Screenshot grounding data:

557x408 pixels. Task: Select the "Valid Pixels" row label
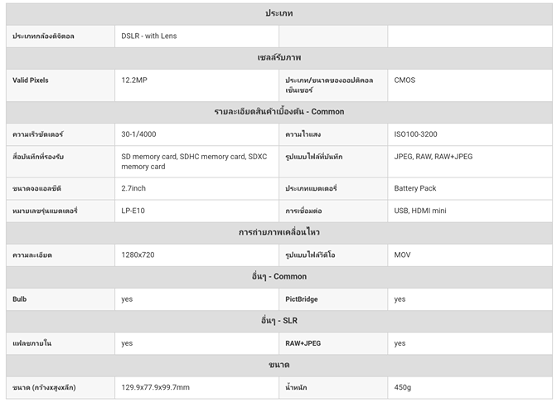(x=31, y=80)
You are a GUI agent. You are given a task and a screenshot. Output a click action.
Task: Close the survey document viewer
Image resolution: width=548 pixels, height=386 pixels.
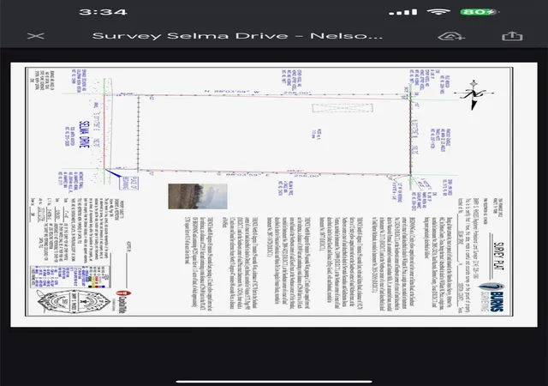(36, 36)
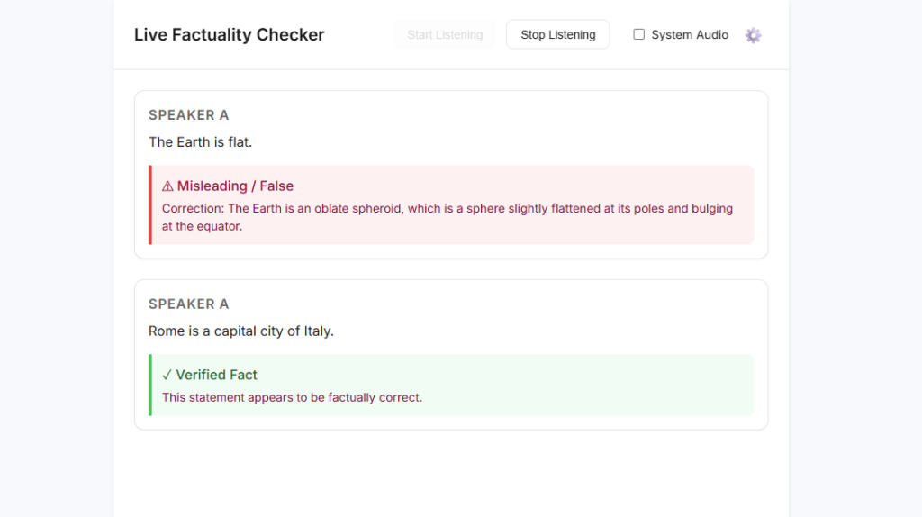Click the Live Factuality Checker title
Screen dimensions: 922x517
tap(229, 35)
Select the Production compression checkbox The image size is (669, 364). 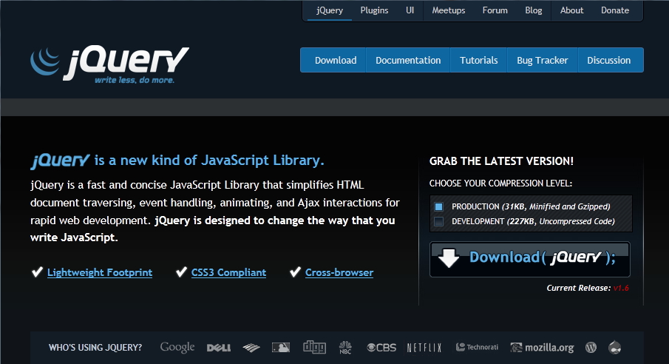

# Exercise objective
Restate the records above in full, word for word. Keep pictures out.

# Answer section
557x408 pixels. Task: Select the "Valid Pixels" row label
(x=31, y=80)
You are a GUI agent. You are given a task and a screenshot. Output a click action.
Task: Close the survey document viewer
Image resolution: width=548 pixels, height=386 pixels.
(36, 36)
Click the Live Factuality Checker title
Screen dimensions: 922x517
tap(229, 35)
Select the Production compression checkbox The image size is (669, 364). 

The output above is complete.